● WHAT THE EXERCISE ASKS
Once you reach the line with "Patient Rights (707, 2359)" below, copy each line exactly, stopping after the line with "Juan Manuel Fangio: Sang", and skip any pictures.
AVAILABLE DATA below:
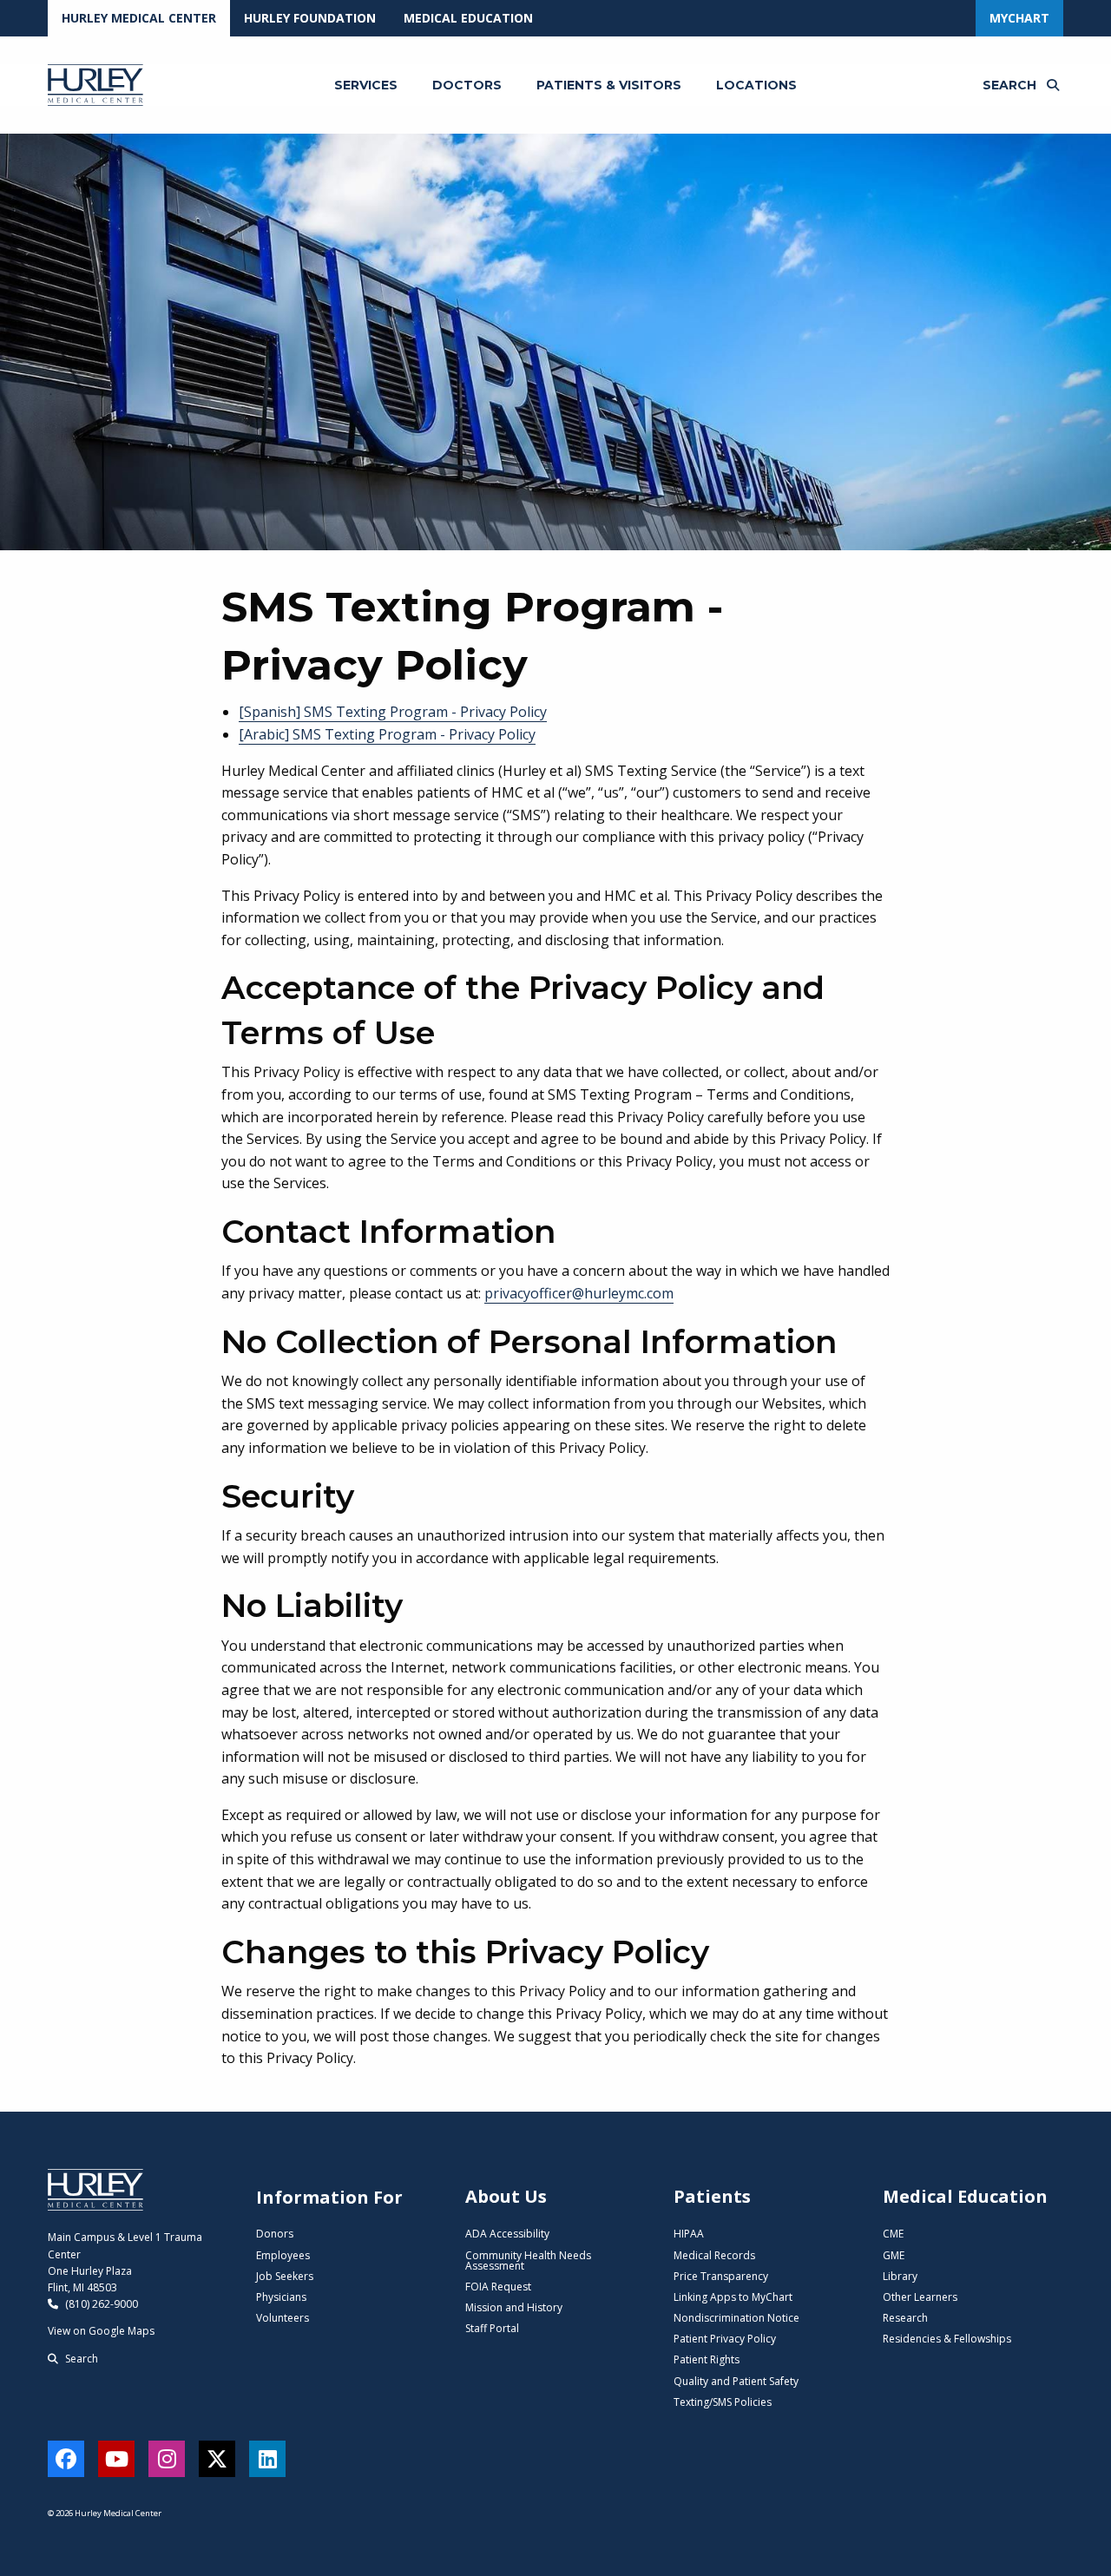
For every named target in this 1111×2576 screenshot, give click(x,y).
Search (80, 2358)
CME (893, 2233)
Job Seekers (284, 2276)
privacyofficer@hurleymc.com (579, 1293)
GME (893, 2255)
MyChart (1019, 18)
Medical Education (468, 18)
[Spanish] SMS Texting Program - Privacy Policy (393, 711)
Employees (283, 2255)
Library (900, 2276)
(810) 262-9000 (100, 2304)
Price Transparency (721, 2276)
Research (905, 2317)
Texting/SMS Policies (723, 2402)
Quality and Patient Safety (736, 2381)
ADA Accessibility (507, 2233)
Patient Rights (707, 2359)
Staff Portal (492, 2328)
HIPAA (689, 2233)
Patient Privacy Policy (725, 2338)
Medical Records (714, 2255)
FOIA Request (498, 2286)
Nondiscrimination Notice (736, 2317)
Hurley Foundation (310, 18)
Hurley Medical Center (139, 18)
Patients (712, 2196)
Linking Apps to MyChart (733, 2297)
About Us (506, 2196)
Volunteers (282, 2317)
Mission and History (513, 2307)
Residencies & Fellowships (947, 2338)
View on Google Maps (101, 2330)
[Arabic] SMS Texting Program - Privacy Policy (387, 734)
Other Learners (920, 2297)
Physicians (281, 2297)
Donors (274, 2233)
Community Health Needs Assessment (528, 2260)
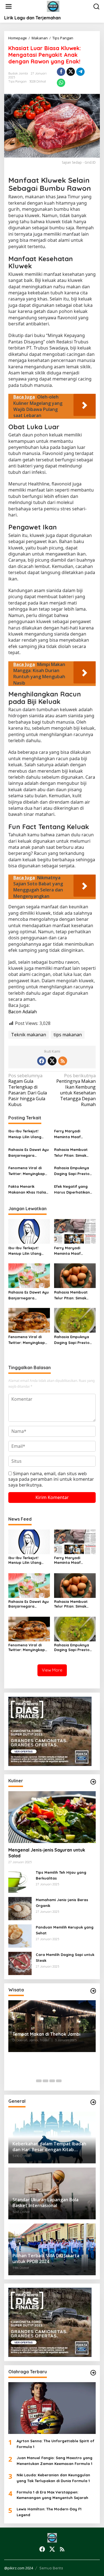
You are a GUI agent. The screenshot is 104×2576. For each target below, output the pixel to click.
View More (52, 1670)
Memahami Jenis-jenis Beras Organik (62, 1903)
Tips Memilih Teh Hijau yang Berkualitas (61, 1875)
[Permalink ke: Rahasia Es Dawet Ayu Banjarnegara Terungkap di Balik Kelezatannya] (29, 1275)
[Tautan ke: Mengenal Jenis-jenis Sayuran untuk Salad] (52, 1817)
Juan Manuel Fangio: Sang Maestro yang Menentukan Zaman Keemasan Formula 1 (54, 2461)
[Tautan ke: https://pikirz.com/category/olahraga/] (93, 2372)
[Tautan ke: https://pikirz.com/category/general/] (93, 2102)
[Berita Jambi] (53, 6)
End of AVAILABLE DATA.
● WRITTEN ANSWER
Patient Rights (707, 2359)
Staff Portal (492, 2328)
HIPAA (689, 2233)
Patient Privacy Policy (725, 2338)
Medical Records (714, 2255)
FOIA Request (498, 2286)
Nondiscrimination Notice (736, 2317)
Hurley Foundation (310, 18)
Hurley Medical Center (139, 18)
Patients (712, 2196)
Linking Apps to MyChart (733, 2297)
About Us (506, 2196)
Volunteers (282, 2317)
Mission and History (513, 2307)
Residencies & Fellowships (947, 2338)
View on Google Maps (101, 2330)
[Arabic] SMS Texting Program - Privacy Policy (387, 734)
Other Learners (920, 2297)
Physicians (281, 2297)
Donors (274, 2233)
Community Health Needs Assessment (528, 2260)
You are a GUI agent. The screenshot is 104×2576. For each target below, output the pixel to click.
View More (52, 1670)
Memahami Jenis-jenis Beras Organik (62, 1903)
Tips Memilih Teh Hijau yang Berkualitas (61, 1875)
[Permalink ke: Rahasia Es Dawet Ayu Banjarnegara Terungkap di Balik Kelezatannya] (29, 1275)
[Tautan ke: Mengenal Jenis-jenis Sayuran untuk Salad] (52, 1817)
Juan Manuel Fangio: Sang Maestro yang Menentukan Zaman Keemasan Formula 1 (54, 2461)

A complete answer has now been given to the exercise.